Nicola, for the 100k run (and all the other events you have undertaken) how do you keep your blood sugars level/in check during the event?
N: The technology in diabetes control has moved on tremendously since I was diagnosed. Most recently a new device called the ‘freestyle libre’ has come out. This is a sticker that you attach to your arm. You scan it and it shows your blood sugars along with an arrow to show whether your sugars are going up, down, or are stable. I wear this for big events, and scan it regularly. I also make sure I start the event with my blood sugars a little high, as exercise will drop them very quickly. I also make sure I carry energy gels full of sugar, just to keep my levels topped up.
What does the funding you raise for the charity get spent on?

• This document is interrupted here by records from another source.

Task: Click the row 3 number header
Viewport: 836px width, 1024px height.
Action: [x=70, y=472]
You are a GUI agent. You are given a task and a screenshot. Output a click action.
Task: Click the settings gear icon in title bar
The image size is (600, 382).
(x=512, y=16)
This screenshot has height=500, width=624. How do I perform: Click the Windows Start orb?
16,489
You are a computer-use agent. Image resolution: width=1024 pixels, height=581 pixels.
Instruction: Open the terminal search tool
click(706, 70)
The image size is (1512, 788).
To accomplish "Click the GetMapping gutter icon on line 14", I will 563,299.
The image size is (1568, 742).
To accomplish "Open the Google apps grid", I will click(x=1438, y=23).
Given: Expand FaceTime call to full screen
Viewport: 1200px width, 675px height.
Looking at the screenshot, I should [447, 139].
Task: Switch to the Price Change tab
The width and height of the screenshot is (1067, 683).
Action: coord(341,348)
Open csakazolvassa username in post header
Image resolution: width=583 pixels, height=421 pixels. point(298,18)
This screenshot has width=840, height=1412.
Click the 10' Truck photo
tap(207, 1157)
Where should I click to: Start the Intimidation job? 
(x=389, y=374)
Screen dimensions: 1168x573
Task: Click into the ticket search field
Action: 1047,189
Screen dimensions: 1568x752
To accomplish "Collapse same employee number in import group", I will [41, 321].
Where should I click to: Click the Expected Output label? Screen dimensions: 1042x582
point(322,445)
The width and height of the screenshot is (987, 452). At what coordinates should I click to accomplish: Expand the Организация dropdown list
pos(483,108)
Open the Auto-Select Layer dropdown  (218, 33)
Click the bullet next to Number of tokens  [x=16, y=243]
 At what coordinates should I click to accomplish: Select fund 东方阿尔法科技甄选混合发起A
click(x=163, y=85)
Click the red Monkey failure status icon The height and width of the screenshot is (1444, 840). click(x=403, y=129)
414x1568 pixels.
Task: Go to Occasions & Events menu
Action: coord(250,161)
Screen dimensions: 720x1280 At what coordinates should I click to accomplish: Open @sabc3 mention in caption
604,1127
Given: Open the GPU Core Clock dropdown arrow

JDRF fund research that will cure, treat and prevent type 1 diabetes and its complications. They focus on investing in research that will transform the lives of people with type 1 diabetes – improving treatments until a cure is found. This mission cannot be carried out in isolation, so they work with partner organisations to make sure they can change lives for the better, as quickly as possible. Research is done to find the cure to give people the ability to make their own insulin again. Finally research is being undertaken to prevent type 1 diabetes, this would mean lifting the burden of this condition from future generations.